2.2. Les coolies : une main-d’oeuvre salariée non libre

Les plantations chinoises sont travaillées par une main-d’oeuvre salariée. Il s’agit pour l’essentiel de migrants temporaires qui, pour des raisons économiques et politiques, ne peuvent s’installer comme producteurs indépendants. En effet, l’investissement nécessaire à la mise en culture est élevé : en 1907, Blanc l’estime à 6.600 $ engagés sur 4 ans, pour un hectare. Ce n’est qu’à la cinquième année qu’on obtient une demi-récolte et à la sixième que l’exploitation est rentable. Compte-tenu des taux d’intérét pratiqués, un immigrant disposant de la somme non négligeable de 1.000 $ doit rembourser environ 9.000 $  154 .

L’accession à la propriété d’une poivrière n’est cependant pas impossible : contrairement aux autres biens fonciers, une poivrièrepeut servir de gage dès qu’elle est en rapport. Un immigrant qui commence par établir une toute petite exploitation pourra emprunter davantage en la mettant en gage au bout de 4 ou 5 ans. Mais cette procédure, décrite par Blanc vers 1900, fait intervenir des banquiers français et n’existe sans doute pas au XIXe siècle où les réseaux de prêts ne sont pas organisés de la même façon.

Quoi qu’il en soit, la plus grosse part de la production est le fait de plantations moyennes utilisant à longueur d’année des coolies salariés. La culture n’a pas alors une extension considérable, 180 tonnes en 1880, mais on peut penser qu’il s’agit là d’une période de crise puisque Pavie (1880, 383) l’estime à 350-500 tonnes « une vingtaine d’années auparavant ». D’ailleurs, malgré les dégâts occasionnés par l’insurrection de 1885-1886, la production s’élève à 360 tonnes en 1889. Le poivre valant de 6 à 10 $ le picu1, le chiffre d’affaires varie de 40 à 80.000 piastres par an. Le roi ne néglige pas cette source de revenu et les taxes sont élevées  155 , ce qui contribue encore à freiner les velléités d’indépendance de certains ouvriers agricoles : la taxe de 4 taël (150 g) par double pied correspond à une proportion de la récolte variant de un septième à un treizième. Or, la rentabilité de l’exploitation n’est pas toujours assurée, sauf si des privilèges douaniers permettent de compenser les coûts élevés dûs à un mode de culture totalement artificiel. Le boom du poivre après 1892, puis les fluctuations considérables des surfaces mises en culture par la suite, sont imputables pour l’essentiel aux modifications de la législation douanière. Ces changements, provoqués par les manoeuvres des commerçants soutenus par le « lobby indochinois » et la Banque de l’Indochine, profitent bien davantage aux spéculateurs qu’aux producteurs dont le potentiel de production rigide ne peut s’adapter aux changements incohérents des quotas d’importation en France.

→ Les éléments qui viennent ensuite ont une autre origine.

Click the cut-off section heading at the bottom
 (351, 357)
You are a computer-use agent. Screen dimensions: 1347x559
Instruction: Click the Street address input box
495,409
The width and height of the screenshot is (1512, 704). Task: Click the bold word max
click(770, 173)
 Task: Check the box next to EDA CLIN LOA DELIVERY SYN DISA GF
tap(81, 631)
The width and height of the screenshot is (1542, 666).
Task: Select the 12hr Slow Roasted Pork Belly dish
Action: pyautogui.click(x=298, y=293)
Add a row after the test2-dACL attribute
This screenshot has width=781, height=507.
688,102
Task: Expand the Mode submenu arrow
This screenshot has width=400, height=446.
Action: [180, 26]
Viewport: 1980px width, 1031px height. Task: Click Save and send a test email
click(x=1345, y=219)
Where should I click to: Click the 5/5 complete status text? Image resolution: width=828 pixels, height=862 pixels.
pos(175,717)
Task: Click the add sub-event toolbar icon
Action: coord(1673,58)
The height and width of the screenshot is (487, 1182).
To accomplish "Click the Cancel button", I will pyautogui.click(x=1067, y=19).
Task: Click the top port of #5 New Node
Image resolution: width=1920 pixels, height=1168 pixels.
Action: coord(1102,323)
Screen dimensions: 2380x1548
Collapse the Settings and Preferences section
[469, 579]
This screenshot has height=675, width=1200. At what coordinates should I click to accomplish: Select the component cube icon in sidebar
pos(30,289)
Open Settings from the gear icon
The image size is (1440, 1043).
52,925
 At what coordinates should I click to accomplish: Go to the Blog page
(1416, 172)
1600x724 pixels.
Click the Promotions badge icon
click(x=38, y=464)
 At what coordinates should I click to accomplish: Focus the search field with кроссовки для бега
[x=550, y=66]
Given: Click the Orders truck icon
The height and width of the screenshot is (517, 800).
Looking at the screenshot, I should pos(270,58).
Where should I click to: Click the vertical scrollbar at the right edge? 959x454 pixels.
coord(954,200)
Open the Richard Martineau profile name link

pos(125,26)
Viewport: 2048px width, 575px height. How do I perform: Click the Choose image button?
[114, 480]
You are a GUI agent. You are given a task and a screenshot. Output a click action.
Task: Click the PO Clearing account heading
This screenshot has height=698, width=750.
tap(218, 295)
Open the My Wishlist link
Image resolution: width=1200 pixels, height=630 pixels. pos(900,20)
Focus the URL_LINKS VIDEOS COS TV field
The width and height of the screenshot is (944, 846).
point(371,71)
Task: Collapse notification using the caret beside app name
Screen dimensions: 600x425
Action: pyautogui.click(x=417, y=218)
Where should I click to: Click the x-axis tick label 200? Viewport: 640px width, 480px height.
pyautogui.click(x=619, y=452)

D’une façon générale, la culture nécessite donc une certaine surface financière. Or, les planteurs, peu soucieux de subir la concurrence de petits exploitants familiaux, s’efforcent de contrôler leur main-d’oeuvre et bénéficient pour cela des prérogatives que le roi accorde aux « chefs » de l’ethnie, chargés d’assurer la police économique et la taxation (cf. infra Ch. 9). En 1936, le rapport Guernut (AOM Paris Guernut B.a) décrit un système qui fonctionnait sans doute bien antérieurement : les ouvriers des poivrières

‘ne peuvent débarquer que s’ils sont embauchés par un planteur et contre versement au jonquier [...] de 50 piastres [...]. Le planteur dispose alors d’un véritable engagé pour dettes [...].’

Isolés et désargentés, les migrants, recrutés délibérément dans des milieux très pauvres en Chine, sont tenus dans un état de dépendance, même si leurs salaires ne sont pas misérables. Ils ne parviennent qu’exceptionnellement à se fixer sur place, à la différence des Chinois qui peuvent s’installer sur les berges des fleuves.

Notes
154.

Le taux d’intérêt retenu par Blanc est de l’ordre de 20 % l’an.

155.

Même si le rendement total de l’impôt reste faible, 5 à 10.000 piastres par an entre 1875 et 1884. Mais le roi prétend parfois jouer le rôle d’intermédiaire à la vente : cf. ses démêlés avec Le Faucheur agissant en qualité de représentant de Denis Frères (Denis 1965, 244-267).